Saved data entries
== Segment start ==
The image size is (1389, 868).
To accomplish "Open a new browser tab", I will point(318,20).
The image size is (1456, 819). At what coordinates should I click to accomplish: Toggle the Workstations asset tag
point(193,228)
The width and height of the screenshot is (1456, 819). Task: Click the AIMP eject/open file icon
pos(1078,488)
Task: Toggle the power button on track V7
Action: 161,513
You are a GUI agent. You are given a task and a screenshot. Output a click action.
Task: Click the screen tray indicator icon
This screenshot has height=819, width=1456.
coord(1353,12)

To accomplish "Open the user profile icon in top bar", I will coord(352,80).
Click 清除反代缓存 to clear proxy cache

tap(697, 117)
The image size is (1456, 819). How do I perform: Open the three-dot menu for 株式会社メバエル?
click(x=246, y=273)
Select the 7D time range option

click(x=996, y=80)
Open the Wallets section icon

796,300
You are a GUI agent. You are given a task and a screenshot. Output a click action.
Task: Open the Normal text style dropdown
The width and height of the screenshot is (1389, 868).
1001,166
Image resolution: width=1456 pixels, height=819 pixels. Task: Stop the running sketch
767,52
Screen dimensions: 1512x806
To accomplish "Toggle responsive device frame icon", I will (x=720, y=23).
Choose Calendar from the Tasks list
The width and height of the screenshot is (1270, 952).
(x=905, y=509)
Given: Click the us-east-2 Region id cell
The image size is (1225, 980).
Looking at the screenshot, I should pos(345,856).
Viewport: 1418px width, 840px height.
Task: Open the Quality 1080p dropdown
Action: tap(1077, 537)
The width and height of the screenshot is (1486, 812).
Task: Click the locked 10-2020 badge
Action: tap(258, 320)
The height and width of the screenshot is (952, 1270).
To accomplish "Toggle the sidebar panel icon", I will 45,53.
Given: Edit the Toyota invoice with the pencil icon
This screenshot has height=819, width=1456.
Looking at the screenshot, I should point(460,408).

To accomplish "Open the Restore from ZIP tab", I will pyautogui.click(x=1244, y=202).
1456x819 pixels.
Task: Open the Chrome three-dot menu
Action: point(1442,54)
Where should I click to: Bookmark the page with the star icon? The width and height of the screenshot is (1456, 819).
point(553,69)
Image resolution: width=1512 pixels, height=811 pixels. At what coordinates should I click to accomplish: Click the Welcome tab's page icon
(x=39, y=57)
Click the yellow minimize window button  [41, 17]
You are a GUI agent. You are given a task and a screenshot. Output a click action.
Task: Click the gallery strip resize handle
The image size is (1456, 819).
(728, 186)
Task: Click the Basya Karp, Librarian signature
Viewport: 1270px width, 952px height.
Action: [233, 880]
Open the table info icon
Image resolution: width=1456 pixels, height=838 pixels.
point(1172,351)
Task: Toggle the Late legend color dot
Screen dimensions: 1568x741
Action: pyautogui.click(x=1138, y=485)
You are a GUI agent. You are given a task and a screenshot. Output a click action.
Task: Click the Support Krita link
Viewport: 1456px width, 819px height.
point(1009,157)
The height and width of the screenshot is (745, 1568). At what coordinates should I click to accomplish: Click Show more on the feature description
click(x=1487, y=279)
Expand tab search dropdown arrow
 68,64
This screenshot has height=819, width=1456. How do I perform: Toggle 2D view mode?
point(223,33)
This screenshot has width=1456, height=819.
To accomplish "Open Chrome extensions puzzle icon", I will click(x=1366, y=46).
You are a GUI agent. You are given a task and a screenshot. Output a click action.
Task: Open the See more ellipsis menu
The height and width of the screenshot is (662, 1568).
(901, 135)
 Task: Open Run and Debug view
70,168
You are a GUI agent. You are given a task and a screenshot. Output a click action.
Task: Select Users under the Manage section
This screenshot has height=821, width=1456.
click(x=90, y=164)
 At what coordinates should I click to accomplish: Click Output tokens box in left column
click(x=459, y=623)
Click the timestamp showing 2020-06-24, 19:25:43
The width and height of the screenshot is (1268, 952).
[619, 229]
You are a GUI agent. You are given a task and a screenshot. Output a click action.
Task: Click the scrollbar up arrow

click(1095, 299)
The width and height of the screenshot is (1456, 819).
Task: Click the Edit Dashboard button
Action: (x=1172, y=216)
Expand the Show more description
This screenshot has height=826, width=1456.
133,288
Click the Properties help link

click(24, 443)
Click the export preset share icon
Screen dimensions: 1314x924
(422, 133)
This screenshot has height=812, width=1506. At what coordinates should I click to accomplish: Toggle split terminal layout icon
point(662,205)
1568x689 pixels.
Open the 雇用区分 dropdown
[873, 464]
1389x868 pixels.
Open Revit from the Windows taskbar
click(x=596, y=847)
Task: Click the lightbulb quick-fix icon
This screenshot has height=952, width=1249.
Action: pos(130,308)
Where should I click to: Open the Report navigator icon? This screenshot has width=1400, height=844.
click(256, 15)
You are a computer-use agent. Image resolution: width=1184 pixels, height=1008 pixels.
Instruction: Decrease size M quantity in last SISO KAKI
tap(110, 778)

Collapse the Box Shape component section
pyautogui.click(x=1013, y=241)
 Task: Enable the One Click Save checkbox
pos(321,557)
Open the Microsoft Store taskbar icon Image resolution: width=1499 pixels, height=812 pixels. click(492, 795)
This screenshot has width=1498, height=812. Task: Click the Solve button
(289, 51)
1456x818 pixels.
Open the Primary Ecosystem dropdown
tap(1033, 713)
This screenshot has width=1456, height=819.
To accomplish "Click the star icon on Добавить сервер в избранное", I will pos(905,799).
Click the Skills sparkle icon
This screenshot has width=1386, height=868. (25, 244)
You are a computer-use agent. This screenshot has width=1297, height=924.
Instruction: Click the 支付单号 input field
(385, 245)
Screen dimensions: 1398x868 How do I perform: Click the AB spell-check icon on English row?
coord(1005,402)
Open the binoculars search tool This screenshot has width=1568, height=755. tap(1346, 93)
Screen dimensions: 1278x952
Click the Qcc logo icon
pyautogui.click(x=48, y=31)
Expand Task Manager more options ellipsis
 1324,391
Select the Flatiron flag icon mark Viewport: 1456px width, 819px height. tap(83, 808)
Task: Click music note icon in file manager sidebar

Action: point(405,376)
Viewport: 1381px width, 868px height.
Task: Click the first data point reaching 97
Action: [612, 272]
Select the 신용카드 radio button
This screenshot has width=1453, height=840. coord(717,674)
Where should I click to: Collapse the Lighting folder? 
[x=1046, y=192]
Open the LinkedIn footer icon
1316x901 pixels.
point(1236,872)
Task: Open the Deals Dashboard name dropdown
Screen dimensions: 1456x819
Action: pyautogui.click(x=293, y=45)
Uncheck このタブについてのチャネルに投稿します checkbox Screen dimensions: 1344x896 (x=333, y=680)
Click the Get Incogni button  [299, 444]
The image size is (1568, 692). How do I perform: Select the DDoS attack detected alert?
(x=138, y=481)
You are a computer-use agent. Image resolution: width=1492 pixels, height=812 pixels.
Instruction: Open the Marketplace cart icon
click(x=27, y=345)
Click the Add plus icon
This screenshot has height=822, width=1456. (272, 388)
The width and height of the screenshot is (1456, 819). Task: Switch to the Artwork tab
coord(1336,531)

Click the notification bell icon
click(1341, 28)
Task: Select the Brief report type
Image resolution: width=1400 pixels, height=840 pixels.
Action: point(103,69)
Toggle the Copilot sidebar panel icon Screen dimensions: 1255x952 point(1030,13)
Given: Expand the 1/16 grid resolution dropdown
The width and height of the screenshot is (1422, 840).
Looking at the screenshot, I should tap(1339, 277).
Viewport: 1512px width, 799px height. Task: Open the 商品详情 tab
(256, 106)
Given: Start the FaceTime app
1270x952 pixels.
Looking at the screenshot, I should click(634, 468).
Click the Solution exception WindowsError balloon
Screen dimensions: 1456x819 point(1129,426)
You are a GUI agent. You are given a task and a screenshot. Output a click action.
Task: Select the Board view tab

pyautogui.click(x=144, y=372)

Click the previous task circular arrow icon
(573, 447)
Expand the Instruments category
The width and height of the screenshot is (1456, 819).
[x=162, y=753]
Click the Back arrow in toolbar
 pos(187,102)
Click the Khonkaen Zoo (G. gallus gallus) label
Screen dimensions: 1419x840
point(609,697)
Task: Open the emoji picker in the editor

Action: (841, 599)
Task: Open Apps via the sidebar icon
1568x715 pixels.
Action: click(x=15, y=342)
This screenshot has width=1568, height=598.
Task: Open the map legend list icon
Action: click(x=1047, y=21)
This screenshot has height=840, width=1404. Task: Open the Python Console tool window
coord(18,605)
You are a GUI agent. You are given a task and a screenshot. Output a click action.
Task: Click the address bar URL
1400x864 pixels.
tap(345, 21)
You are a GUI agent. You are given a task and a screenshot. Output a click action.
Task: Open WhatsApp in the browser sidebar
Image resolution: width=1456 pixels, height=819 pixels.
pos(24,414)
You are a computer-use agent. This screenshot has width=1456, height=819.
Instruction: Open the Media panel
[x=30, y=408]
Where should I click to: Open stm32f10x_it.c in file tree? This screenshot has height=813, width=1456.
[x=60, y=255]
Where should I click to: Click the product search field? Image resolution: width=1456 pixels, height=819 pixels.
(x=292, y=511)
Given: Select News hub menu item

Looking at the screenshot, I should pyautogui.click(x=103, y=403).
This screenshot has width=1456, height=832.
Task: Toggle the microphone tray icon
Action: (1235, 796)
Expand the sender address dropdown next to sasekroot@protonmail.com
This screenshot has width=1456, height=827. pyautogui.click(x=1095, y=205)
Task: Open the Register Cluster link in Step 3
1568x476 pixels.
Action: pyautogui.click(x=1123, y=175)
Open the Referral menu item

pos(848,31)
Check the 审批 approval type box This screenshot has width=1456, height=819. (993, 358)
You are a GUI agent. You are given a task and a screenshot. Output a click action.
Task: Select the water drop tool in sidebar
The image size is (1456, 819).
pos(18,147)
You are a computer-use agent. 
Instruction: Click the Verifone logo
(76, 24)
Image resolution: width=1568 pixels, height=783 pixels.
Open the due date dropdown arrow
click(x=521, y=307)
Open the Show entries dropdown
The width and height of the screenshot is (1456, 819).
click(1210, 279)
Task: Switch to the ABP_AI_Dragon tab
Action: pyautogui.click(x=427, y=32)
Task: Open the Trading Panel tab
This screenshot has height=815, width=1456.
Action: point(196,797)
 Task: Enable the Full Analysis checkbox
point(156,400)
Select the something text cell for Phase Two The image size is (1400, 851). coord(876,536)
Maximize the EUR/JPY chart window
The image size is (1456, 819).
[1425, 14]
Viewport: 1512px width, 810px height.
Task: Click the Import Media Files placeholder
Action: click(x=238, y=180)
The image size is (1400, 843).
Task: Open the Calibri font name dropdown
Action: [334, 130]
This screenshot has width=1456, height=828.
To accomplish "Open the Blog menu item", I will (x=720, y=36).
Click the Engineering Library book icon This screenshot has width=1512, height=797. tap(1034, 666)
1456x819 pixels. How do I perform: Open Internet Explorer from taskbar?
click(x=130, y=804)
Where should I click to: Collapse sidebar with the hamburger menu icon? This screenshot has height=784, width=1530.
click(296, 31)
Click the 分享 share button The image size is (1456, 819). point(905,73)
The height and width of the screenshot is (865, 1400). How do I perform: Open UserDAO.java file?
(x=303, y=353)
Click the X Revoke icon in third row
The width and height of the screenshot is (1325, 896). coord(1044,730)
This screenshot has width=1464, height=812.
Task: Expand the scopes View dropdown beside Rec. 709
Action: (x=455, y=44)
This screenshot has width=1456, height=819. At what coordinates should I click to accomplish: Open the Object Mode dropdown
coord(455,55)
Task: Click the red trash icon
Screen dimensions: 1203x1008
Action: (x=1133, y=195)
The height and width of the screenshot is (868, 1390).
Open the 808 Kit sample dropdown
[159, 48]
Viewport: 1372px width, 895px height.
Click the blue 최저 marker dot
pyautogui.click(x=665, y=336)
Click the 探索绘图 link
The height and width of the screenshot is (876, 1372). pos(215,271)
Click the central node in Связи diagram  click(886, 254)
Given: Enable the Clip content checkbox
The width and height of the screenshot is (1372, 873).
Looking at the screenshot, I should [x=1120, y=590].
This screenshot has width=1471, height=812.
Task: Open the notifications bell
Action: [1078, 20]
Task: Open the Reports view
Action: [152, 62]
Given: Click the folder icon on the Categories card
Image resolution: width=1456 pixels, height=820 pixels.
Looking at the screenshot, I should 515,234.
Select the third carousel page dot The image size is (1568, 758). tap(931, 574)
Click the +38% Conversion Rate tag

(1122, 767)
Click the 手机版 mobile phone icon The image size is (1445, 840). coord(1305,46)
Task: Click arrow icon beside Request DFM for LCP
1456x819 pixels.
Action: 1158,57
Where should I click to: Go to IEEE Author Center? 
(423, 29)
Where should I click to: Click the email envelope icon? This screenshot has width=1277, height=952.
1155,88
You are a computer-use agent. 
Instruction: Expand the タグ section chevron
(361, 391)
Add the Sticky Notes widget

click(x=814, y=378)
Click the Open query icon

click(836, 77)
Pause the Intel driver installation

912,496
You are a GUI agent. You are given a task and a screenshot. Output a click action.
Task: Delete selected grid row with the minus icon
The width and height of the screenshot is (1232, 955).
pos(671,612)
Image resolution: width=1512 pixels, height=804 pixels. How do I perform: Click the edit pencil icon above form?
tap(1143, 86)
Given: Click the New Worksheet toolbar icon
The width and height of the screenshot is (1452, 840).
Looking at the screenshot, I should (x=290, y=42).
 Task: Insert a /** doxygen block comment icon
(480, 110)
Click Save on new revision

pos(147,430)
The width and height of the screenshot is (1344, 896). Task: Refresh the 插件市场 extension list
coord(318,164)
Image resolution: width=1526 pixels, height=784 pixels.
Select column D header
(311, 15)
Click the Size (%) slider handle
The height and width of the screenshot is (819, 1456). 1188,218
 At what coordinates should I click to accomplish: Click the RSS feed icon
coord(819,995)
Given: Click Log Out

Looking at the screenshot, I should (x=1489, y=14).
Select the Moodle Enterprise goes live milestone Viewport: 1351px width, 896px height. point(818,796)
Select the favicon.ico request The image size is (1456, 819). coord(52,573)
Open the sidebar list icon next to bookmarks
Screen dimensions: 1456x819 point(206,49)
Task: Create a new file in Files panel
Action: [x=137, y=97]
== Segment end ==
What you give back must be the stretch above, starting at the line with "Given: Edit the" and ending at the line with "Task: Click the Support Krita link", copied exactly.

§ **Answer for this exercise**:
Given: Edit the Toyota invoice with the pencil icon
This screenshot has height=819, width=1456.
Looking at the screenshot, I should point(460,408).

To accomplish "Open the Restore from ZIP tab", I will pyautogui.click(x=1244, y=202).
1456x819 pixels.
Task: Open the Chrome three-dot menu
Action: point(1442,54)
Where should I click to: Bookmark the page with the star icon? The width and height of the screenshot is (1456, 819).
point(553,69)
Image resolution: width=1512 pixels, height=811 pixels. At what coordinates should I click to accomplish: Click the Welcome tab's page icon
(x=39, y=57)
Click the yellow minimize window button  [41, 17]
You are a GUI agent. You are given a task and a screenshot. Output a click action.
Task: Click the gallery strip resize handle
The image size is (1456, 819).
(728, 186)
Task: Click the Basya Karp, Librarian signature
Viewport: 1270px width, 952px height.
Action: [233, 880]
Open the table info icon
Image resolution: width=1456 pixels, height=838 pixels.
point(1172,351)
Task: Toggle the Late legend color dot
Screen dimensions: 1568x741
Action: pyautogui.click(x=1138, y=485)
You are a GUI agent. You are given a task and a screenshot. Output a click action.
Task: Click the Support Krita link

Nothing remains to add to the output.